Elixir : Basics of Bitstring datatype
The bitstring datatype in elixir represents contiguous bits and can be used to store and represent many kinds of data such as integers, floats, strings etc since these data types are internally only a bunch of bits. This is why bitstrings are widely used to store and process many complex data such as encoded and raw file data. Bitstrings give you fine control and the ability to construct, deconstruct and manipulate data in a bit level which is a very powerful feature. This article explains the basics of bitstring datatype in elixir.
Syntax
Bitstrings can be constructed using the <<segment, segment::specifier>>
syntax which will include comma separated segments or units. Each segment can be associated with a specifier using the segment::specifier
syntax.
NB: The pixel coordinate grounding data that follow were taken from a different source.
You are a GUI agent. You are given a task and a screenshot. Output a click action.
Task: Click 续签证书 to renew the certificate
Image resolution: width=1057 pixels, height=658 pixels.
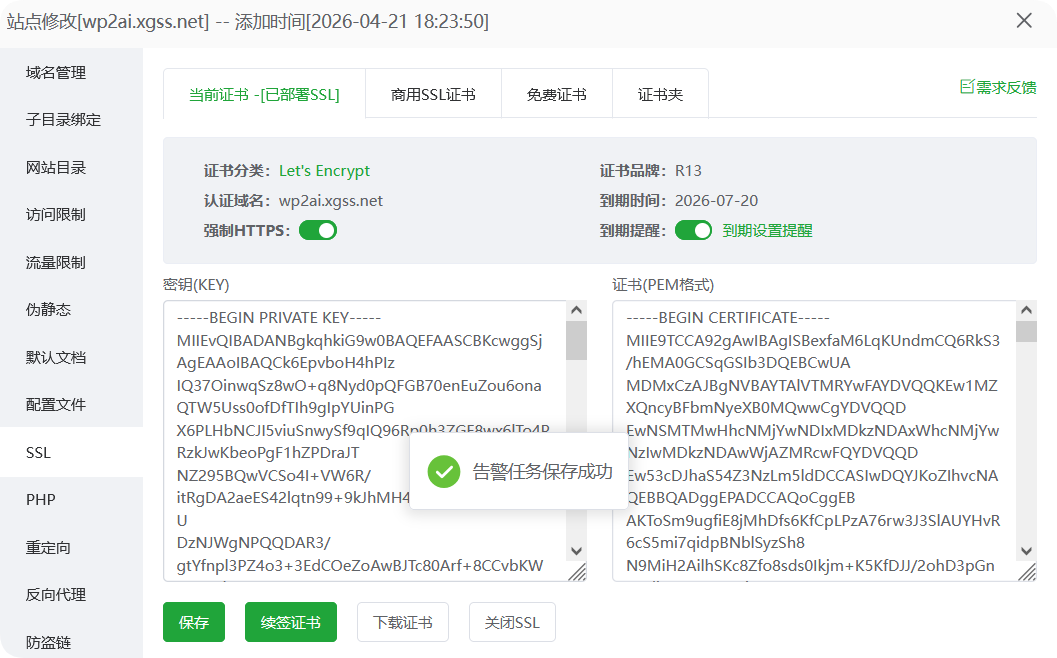tap(290, 621)
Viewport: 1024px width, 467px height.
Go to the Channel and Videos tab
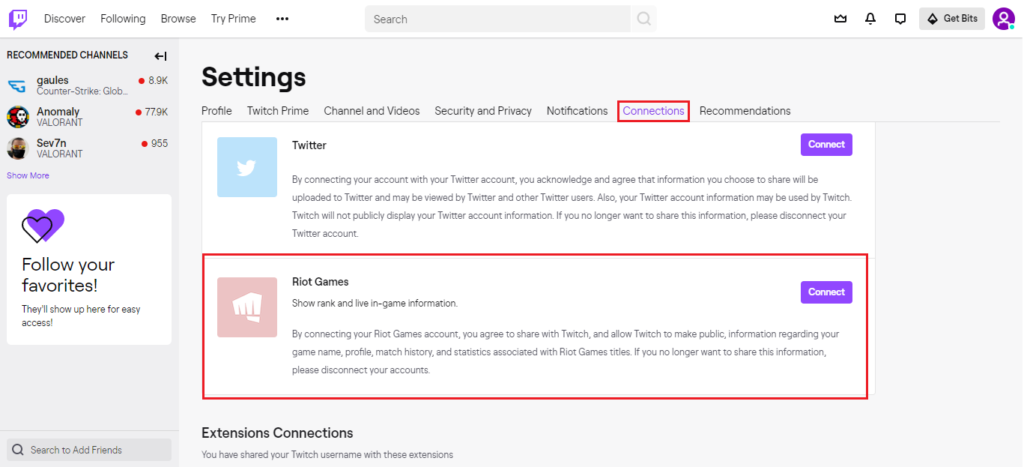pyautogui.click(x=371, y=111)
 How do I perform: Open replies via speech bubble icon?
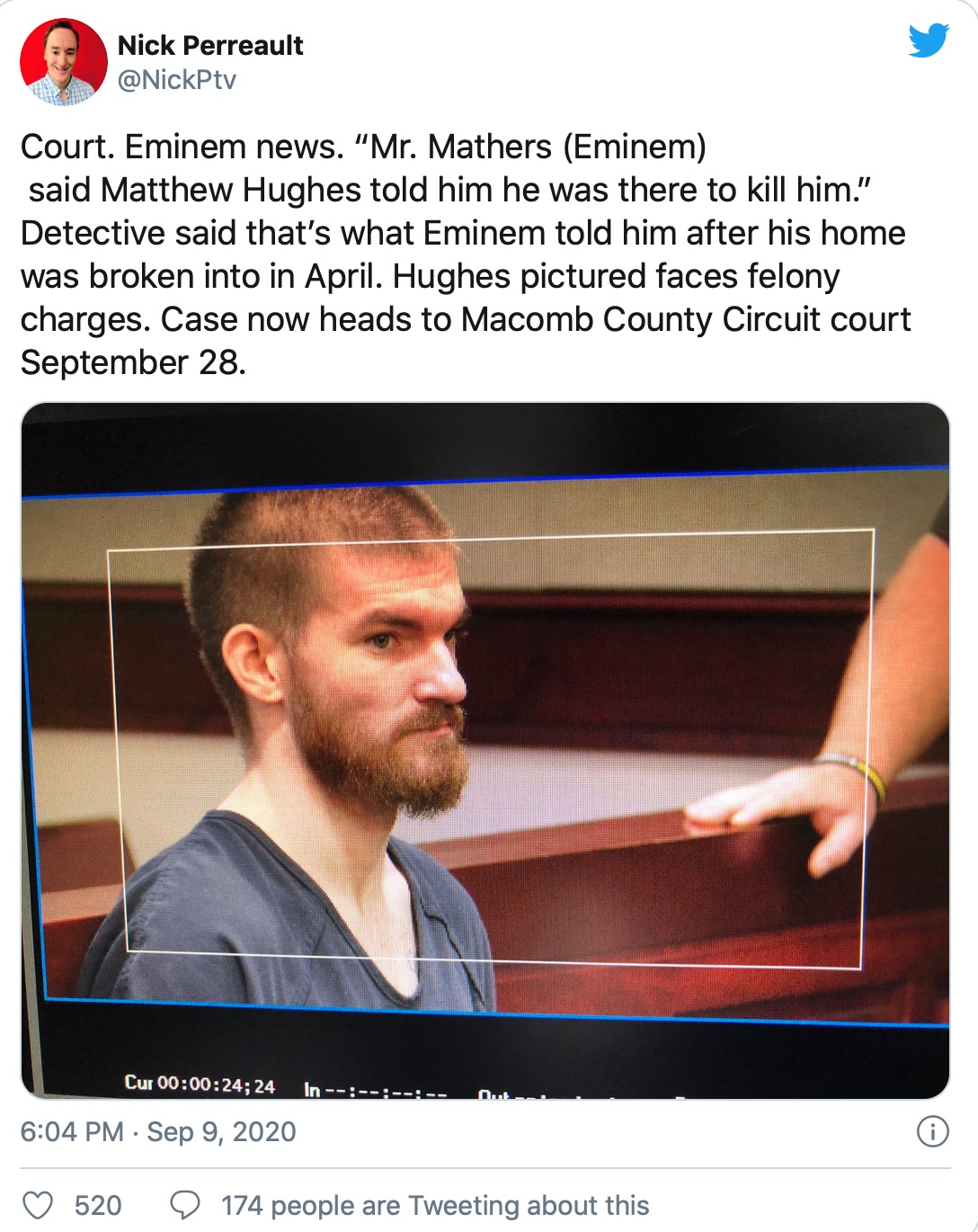coord(185,1205)
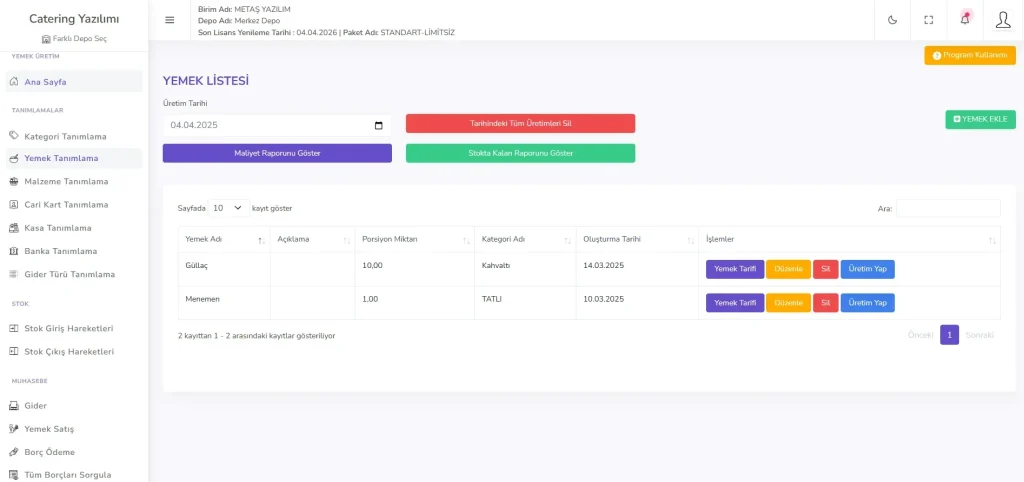Open the user profile icon
1024x482 pixels.
[1002, 20]
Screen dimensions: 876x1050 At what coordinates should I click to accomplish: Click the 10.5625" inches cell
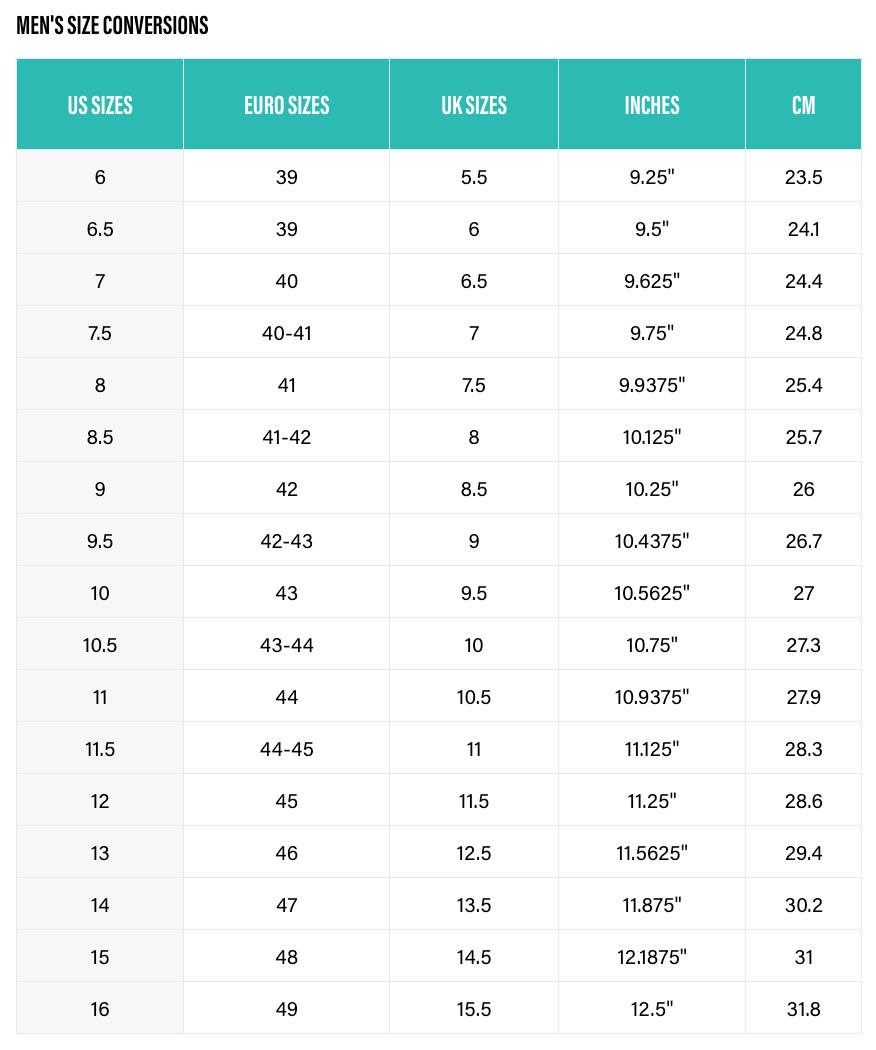(652, 593)
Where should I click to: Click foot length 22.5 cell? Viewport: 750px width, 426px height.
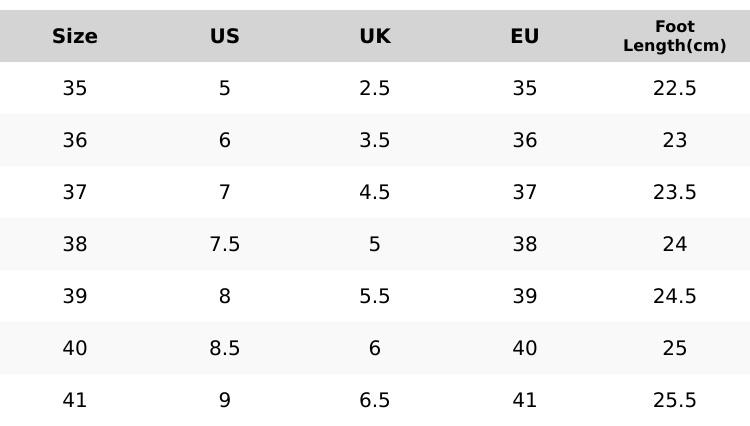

The specifier can be used to determine the properties of the bits in the segment such as the data type by which the bits will be read as, the size that determines the number of bits to include in the segment and attributes like the endianness that determines the order in which the bits will be read etc. There are defaults for all these attributes and the defaults will be used in case a specific specifier is not being provided for a segment. A specifier associated with a segment can have multiple options or modifiers, separated by a hyphen, such as <<segment::option1-option2-option3, segment>>
. Each option can be related to a particular attribute of the segment such as its size, type, endianness etc.
<<4>> # bitstring comprising an integer 4
<<4.5>> # bitstring comprising a float 4.5
<<"hello">> # bitstring comprising a string "hello"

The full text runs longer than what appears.